Mahon’s group, the largest nursing union in the U.S., has helped organize more than 20 demonstrations at hospitals across the country, pushing for the right to have say in how AI can be used — and protection from discipline if nurses decide to disregard automated advice. The group raised new alarms in January when Robert F. Kennedy Jr., the incoming health secretary, suggested AI nurses “as good as any doctor” could help deliver care in rural areas. On Friday, Dr. Mehmet Oz, who’s been nominated to oversee Medicare and Medicaid, said he believes AI can “liberate doctors and nurses from all the paperwork.”
Hippocratic AI initially promoted a rate of $9 an hour for its AI assistants, compared with about $40 an hour for a registered nurse. It has since dropped that language, instead touting its services and seeking to assure customers that they have been carefully tested. The company did not grant requests for an interview.

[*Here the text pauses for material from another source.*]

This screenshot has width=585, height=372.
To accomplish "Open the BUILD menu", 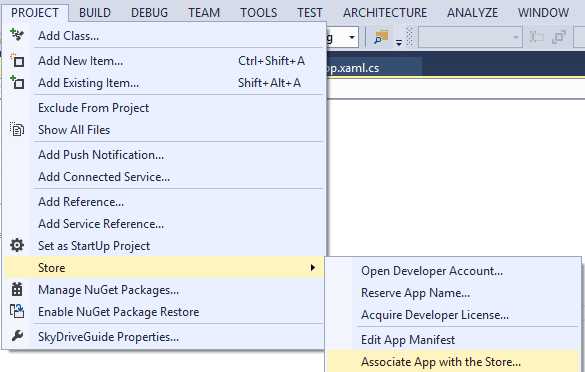I will click(x=95, y=13).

AI in the hospital can generate false alarms and dangerous advice Hospitals have been experimenting for years with technology designed to improve care and streamline costs, including sensors, microphones and motion-sensing cameras. Now that data is being linked with electronic medical records and analyzed in an effort to predict medical problems and direct nurses’ care — sometimes before they’ve evaluated the patient themselves.
Adam Hart was working in the emergency room at Dignity Health in Henderson, Nevada, when the hospital’s computer system flagged a newly arrived patient for sepsis, a life-threatening reaction to infection. Under the hospital’s protocol, he was supposed to immediately administer a large dose of IV fluids.
But after further examination, Hart determined that he was treating a dialysis patient, or someone with kidney failure. Such patients have to be carefully managed to avoid overloading their kidneys with fluid.
Hart raised his concern with the supervising nurse but was told to just follow the standard protocol. Only after a nearby physician intervened did the patient instead begin to receive a slow infusion of IV fluids.
“You need to keep your thinking cap on— that’s why you’re being paid as a nurse,” Hart said. “Turning over our thought processes to these devices is reckless and dangerous.”
Hart and other nurses say they understand the goal of AI: to make it easier for nurses to monitor multiple patients and quickly respond to problems. But the reality is often a barrage of false alarms, sometimes erroneously flagging basic bodily functions — such as a patient having a bowel movement — as an emergency.
“You’re trying to focus on your work but then you’re getting all these distracting alerts that may or may not mean something,” said Melissa Beebe, a cancer nurse at UC Davis Medical Center in Sacramento. “It’s hard to even tell when it’s accurate and when it’s not because there are so many false alarms.”